* start DATA SECTION *

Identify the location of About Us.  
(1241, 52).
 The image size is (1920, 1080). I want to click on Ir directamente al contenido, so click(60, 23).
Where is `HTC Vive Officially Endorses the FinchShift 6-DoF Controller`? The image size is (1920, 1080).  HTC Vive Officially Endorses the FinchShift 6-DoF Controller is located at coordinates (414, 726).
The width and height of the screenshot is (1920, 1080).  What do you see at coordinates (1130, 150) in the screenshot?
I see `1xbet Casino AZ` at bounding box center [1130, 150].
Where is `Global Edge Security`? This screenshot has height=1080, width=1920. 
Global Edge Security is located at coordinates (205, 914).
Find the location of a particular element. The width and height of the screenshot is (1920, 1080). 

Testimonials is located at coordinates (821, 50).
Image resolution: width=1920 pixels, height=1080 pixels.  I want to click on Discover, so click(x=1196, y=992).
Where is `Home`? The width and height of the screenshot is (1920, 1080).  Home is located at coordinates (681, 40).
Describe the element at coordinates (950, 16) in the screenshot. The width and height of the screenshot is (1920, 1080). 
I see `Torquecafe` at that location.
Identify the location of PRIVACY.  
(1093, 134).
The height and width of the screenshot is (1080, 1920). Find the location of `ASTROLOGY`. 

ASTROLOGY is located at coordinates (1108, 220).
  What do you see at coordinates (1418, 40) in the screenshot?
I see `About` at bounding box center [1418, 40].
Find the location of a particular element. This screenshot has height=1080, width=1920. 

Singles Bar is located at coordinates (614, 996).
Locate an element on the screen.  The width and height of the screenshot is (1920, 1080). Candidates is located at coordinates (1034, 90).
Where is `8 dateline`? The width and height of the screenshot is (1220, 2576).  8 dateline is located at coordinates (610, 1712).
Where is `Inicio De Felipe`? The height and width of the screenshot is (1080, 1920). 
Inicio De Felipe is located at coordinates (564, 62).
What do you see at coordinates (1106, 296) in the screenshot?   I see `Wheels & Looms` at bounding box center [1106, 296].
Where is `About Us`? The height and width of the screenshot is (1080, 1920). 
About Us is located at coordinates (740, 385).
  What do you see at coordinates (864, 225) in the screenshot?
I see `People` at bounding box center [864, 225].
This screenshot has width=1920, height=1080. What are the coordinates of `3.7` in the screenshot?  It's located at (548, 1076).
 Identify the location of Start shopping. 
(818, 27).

* end DATA SECTION *

WORK REQUIRED:
Please reproduce the rows above word for word, starting from the very first line and ending with the line that contains "coordinates (414, 726).".

FINISHED EXERCISE:
Identify the location of About Us.  
(1241, 52).
 The image size is (1920, 1080). I want to click on Ir directamente al contenido, so click(60, 23).
Where is `HTC Vive Officially Endorses the FinchShift 6-DoF Controller`? The image size is (1920, 1080).  HTC Vive Officially Endorses the FinchShift 6-DoF Controller is located at coordinates (414, 726).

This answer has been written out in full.